Paul de Gondi ne s'attendait pas à cette proposition et resta un instant sans voix, tandis que le maréchal de La Meilleraye tombait dans le piège avec fougue. Il assura ainsi aussitôt à la reine qu'il sortirait avec M. le coadjuteur et qu'ensemble, ils accompliraient des merveilles.
— Je n'en doute point, lui rétorqua Gondi, avec un sourire contraint. Mais il serait mieux encore, s'il plaisait à la reine, de nous délivrer une lettre dans laquelle elle s'engagerait sur la liberté des prisonniers. Car je n'ai pas assez de crédit parmi le peuple pour qu'il me croie sur ma simple éloquence.
Le maréchal haussa les épaules en signe de dénégation.
— La parole de la reine vaut mieux que tous les écrits ! fit-il.
Tout le monde sourit et Gaston remarqua que certains se moquaient ouvertement de ce pauvre coadjuteur contraint de jouer une mauvaise comédie.

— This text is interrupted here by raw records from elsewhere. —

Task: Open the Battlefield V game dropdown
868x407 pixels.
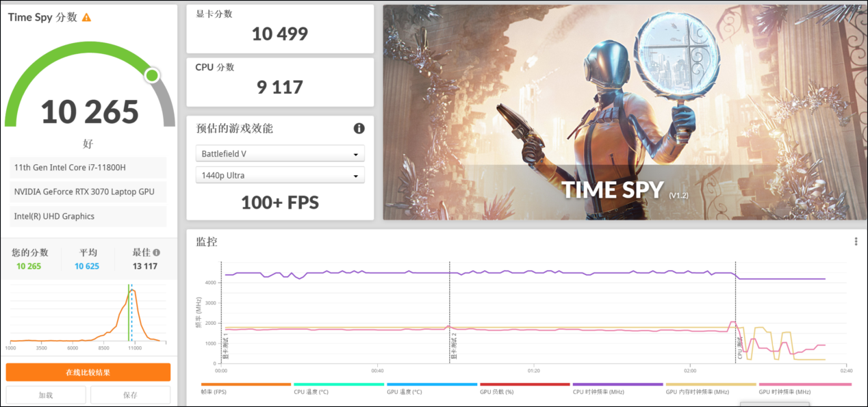Action: [280, 154]
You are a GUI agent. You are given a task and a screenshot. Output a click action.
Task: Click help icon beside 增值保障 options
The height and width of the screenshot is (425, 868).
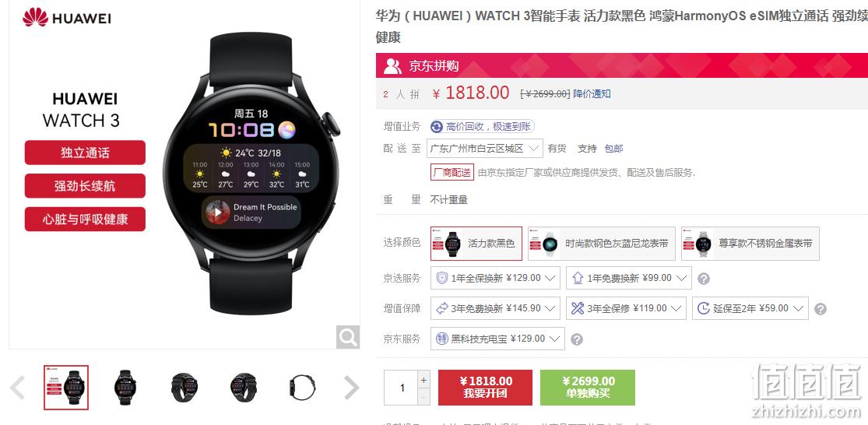point(821,309)
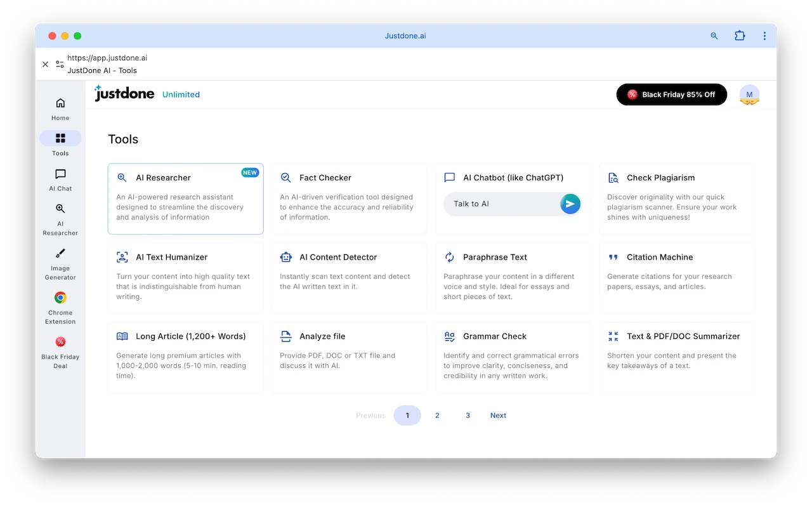This screenshot has width=812, height=505.
Task: Jump to page 3 of tools
Action: click(x=468, y=416)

Gondi voulut répliquer, mais n'en eut pas le temps, car la reine quitta brusquement la pièce pour se retirer dans sa chambre mitoyenne. Gaston assista alors à une scène inouïe : Monsieur fit preuve de sa lâcheté habituelle en poussant des deux mains le coadjuteur vers la porte.
— Allez rendre le repos à l'État, monsieur de Gondi, dit-il.
Le maréchal entraîna lui aussi le coadjuteur en lui déclarant :
— Il n'y a que vous qui puissiez remédier au mal !
Paul de Gondi, blanc comme un linge, salua l'assistance, puis dans un geste solennel, donna sa bénédiction et quitta les lieux, suivi du maréchal de La Meilleraye.
— Monsieur le chancelier, dit Gaston à Séguier à voix basse. Vous n'avez pas besoin de moi ici. M. de Gondi a toujours été mon ami et va avoir besoin d'aide. Laissez-moi l'accompagner.
Séguier n'osa s'y opposer et Tilly rattrapa les deux hommes qu'il retrouva dans la galerie.
*
— Attendez-moi, messieurs, je vous accompagne, lança-t-il.
— Monsieur de Tilly ! s'étonna Gondi en le découvrant. Souhaitez-vous vous faire massacrer ?
— Si je peux vous être utile, j'en serai fier, monsieur de Gondi.
Le coadjuteur lui mit affectueusement la main sur l'épaule :
— Certainement, Gaston ! Certainement !
Ils furent rejoints par le marquis de Fontrailles et le comte de Montrésor, ainsi que par un petit page, qui portait habituellement l'arrière de la soutane de l'évêque afin qu'elle ne touche pas terre.
— Messieurs, leur expliqua le coadjuteur, toujours très pâle, je suis chargé par la reine de prêcher l'obéissance à la populace et de faire cesser le tumulte. Venez-vous avec moi ? À cinq, nous devrions y parvenir facilement car ils ne sont que cent mille !
— C'est folie ! s'effraya Montrésor en secouant négativement la tête.
— Rassurez-vous, ironisa Gondi, je dois seulement annoncer que la reine rendra Broussel si l'émeute cesse.
Fontrailles jeta à Gaston un regard mi-surpris mi-admiratif.
— Je ne ferai pas moins que M. de Tilly, articula-t-il lentement.
— Il n'y aurait guère d'honneur pour moi à rester à vous attendre, approuva Montrésor.